The rail industry is preparing itself to introduce “newer metrics of performance” in the next control period so that passengers can access more “granular information” relevant to their type of service, rather than relying on a one-size-fits-all approach.

Speaking at a Transport Select Committee hearing, Jo Kaye, Network Rail’s executive director for network strategy and capacity planning, revealed that there are preparations underway to analyse how to best move forward with the public performance measure (PPM) currently used to collect data, making it more relevant to particular operators instead.

Kaye did acknowledge that the industry has been collectively using PPM for some time, and that people are “more or less comfortable with that”, but said: “There is a move in the industry to have more granular information, and different information for different operators.

“If you operate a high-intensity metro service, then people tend to be more interested in the service frequency – the interval between trains in a much more London Underground-style – than they are in the performance of the particular timetable. In other cases, in long distance, clearly time is a much more important thing.”

She appeared in the inquiry alongside Paul Harwood, the infrastructure owner’s strategy and planning director for the south, giving greater insight into how they plan to cope with pressures during construction works at Euston.

Part of this included reassuring MPs that there would be no repeat of the chaos previously caused by London Bridge work. These works, which have now allowed parts of its new concourse to open, contributed to severe disruption on the capital’s already congested rail network.

Network Rail admitted last year that it will need to ensure that work to prepare Euston for HS2 goes better than the work at London Bridge.

In the inquiry, Harwood said the infrastructure owner would “project” lessons learned from the London Bridge works into work at Euston, as well as major upgrades planned for Waterloo next August, and go about them “in a different way”.

Kaye added that a major factor in the disruptions had been how drivers and passengers reacted to the changes. Train drivers drove “more tentatively” when confronted with an unfamiliar layout, and some passengers were “really unsettled” by the changes.

“We accept that we underestimated those two factors at London Bridge, and they came together in a way that was very unpleasant for the people concerned,” she continued.

Network Rail would also introduce “more incremental changes” at London Euston, put more mitigations in place and ensure practical measures, such as more staff at stations.

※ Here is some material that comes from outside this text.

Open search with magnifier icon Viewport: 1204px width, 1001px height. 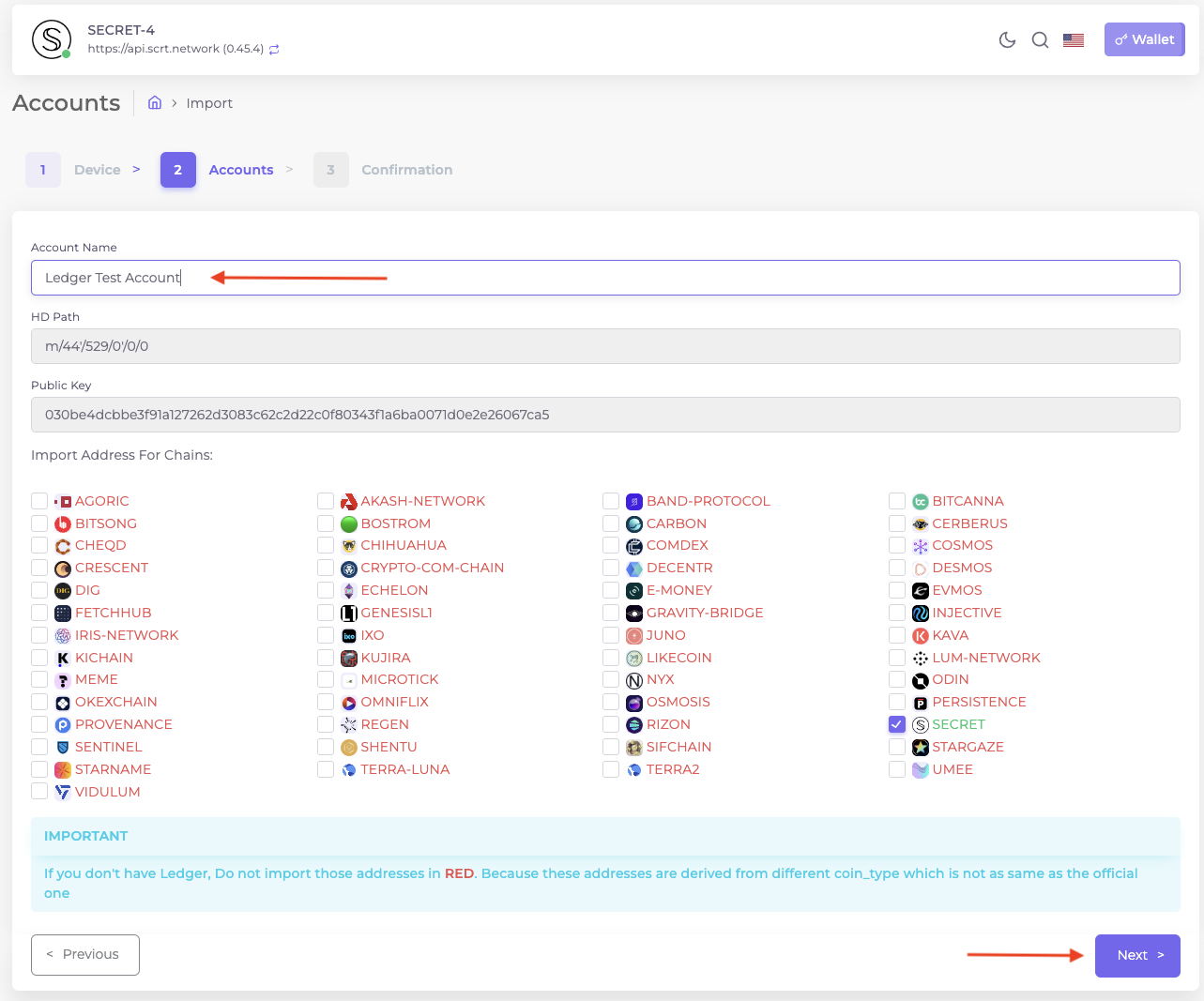coord(1040,39)
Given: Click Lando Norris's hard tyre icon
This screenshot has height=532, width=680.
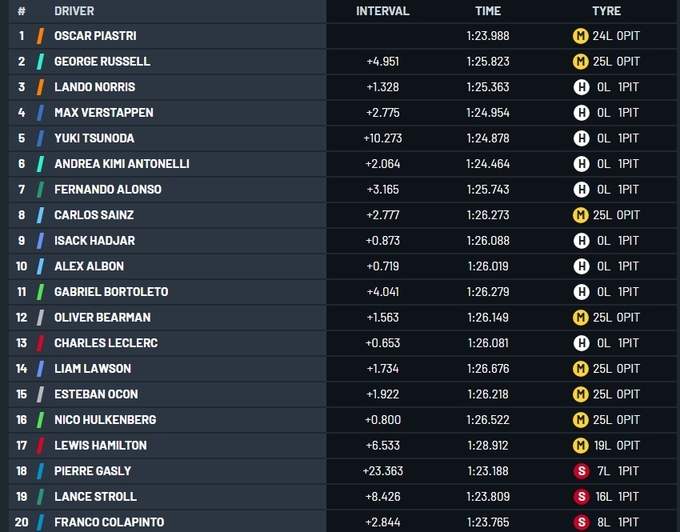Looking at the screenshot, I should point(579,87).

“We’ve moderated some of our assumptions about how passengers will be able to cope with big changes that happen quite quickly,” she added.

Kaye was also questioned by the committee about the recent collapse of the roof at Manchester Victoria station.

She said Network Rail’s executive committee had discussed the “very unfortunate incident”, but that it couldn’t scrutinise further until an investigation by the supply chain behind the project was completed.

When asked about rumours that the damage to the roof which led to the collapse was caused by seagulls, Kaye said: “I would observe that we have seagulls in a number of other stations at the UK and the material used is certainly not unique to that station. The investigation will tell us, but I’m confident there will be other factors.”